Could you print each of the following items word for word, changing and omitting nothing?

* BEGIN DATASET CONTENT *

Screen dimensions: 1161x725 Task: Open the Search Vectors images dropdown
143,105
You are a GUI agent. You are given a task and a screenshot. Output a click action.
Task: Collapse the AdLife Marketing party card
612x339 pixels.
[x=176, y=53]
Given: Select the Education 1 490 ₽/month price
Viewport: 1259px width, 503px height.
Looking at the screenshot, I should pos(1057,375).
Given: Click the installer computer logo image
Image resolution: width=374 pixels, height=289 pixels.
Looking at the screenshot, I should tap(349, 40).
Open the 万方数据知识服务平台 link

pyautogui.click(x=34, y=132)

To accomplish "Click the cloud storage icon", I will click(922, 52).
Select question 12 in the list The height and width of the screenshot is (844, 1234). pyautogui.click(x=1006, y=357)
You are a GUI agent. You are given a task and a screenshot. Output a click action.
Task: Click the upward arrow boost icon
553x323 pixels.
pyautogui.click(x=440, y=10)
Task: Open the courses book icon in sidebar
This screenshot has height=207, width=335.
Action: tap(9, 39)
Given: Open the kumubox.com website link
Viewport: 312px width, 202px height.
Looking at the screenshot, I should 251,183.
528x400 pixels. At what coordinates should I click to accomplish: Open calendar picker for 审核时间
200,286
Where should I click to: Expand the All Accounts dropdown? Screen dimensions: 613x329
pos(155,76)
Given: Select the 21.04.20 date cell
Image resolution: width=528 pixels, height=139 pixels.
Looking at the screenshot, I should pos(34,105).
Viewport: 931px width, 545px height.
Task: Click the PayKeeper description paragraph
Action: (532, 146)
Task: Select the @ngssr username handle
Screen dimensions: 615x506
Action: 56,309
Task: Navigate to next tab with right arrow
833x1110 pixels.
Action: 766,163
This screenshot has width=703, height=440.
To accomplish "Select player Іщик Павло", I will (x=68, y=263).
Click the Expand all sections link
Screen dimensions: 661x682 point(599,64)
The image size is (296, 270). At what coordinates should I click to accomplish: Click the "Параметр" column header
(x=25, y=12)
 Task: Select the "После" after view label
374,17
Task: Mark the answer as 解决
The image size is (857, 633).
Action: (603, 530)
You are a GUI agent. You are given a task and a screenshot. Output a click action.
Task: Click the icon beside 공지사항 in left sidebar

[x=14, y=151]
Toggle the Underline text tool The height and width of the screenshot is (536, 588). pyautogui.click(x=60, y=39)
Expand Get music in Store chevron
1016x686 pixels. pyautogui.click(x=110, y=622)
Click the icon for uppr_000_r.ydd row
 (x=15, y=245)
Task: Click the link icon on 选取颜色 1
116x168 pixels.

* END DATASET CONTENT *

#### RESPONSE FOR THIS EXERCISE
Screen dimensions: 1161x725 Task: Open the Search Vectors images dropdown
143,105
You are a GUI agent. You are given a task and a screenshot. Output a click action.
Task: Collapse the AdLife Marketing party card
612x339 pixels.
[x=176, y=53]
Given: Select the Education 1 490 ₽/month price
Viewport: 1259px width, 503px height.
Looking at the screenshot, I should pos(1057,375).
Given: Click the installer computer logo image
Image resolution: width=374 pixels, height=289 pixels.
Looking at the screenshot, I should tap(349, 40).
Open the 万方数据知识服务平台 link

pyautogui.click(x=34, y=132)

To accomplish "Click the cloud storage icon", I will click(922, 52).
Select question 12 in the list The height and width of the screenshot is (844, 1234). pyautogui.click(x=1006, y=357)
You are a GUI agent. You are given a task and a screenshot. Output a click action.
Task: Click the upward arrow boost icon
553x323 pixels.
pyautogui.click(x=440, y=10)
Task: Open the courses book icon in sidebar
This screenshot has height=207, width=335.
Action: tap(9, 39)
Given: Open the kumubox.com website link
Viewport: 312px width, 202px height.
Looking at the screenshot, I should 251,183.
528x400 pixels. At what coordinates should I click to accomplish: Open calendar picker for 审核时间
200,286
Where should I click to: Expand the All Accounts dropdown? Screen dimensions: 613x329
pos(155,76)
Given: Select the 21.04.20 date cell
Image resolution: width=528 pixels, height=139 pixels.
Looking at the screenshot, I should pos(34,105).
Viewport: 931px width, 545px height.
Task: Click the PayKeeper description paragraph
Action: (532, 146)
Task: Select the @ngssr username handle
Screen dimensions: 615x506
Action: 56,309
Task: Navigate to next tab with right arrow
833x1110 pixels.
Action: 766,163
This screenshot has width=703, height=440.
To accomplish "Select player Іщик Павло", I will (x=68, y=263).
Click the Expand all sections link
Screen dimensions: 661x682 point(599,64)
The image size is (296, 270). At what coordinates should I click to accomplish: Click the "Параметр" column header
(x=25, y=12)
 Task: Select the "После" after view label
374,17
Task: Mark the answer as 解决
The image size is (857, 633).
Action: (603, 530)
You are a GUI agent. You are given a task and a screenshot. Output a click action.
Task: Click the icon beside 공지사항 in left sidebar

[x=14, y=151]
Toggle the Underline text tool The height and width of the screenshot is (536, 588). pyautogui.click(x=60, y=39)
Expand Get music in Store chevron
1016x686 pixels. pyautogui.click(x=110, y=622)
Click the icon for uppr_000_r.ydd row
 (x=15, y=245)
Task: Click the link icon on 选取颜色 1
116x168 pixels.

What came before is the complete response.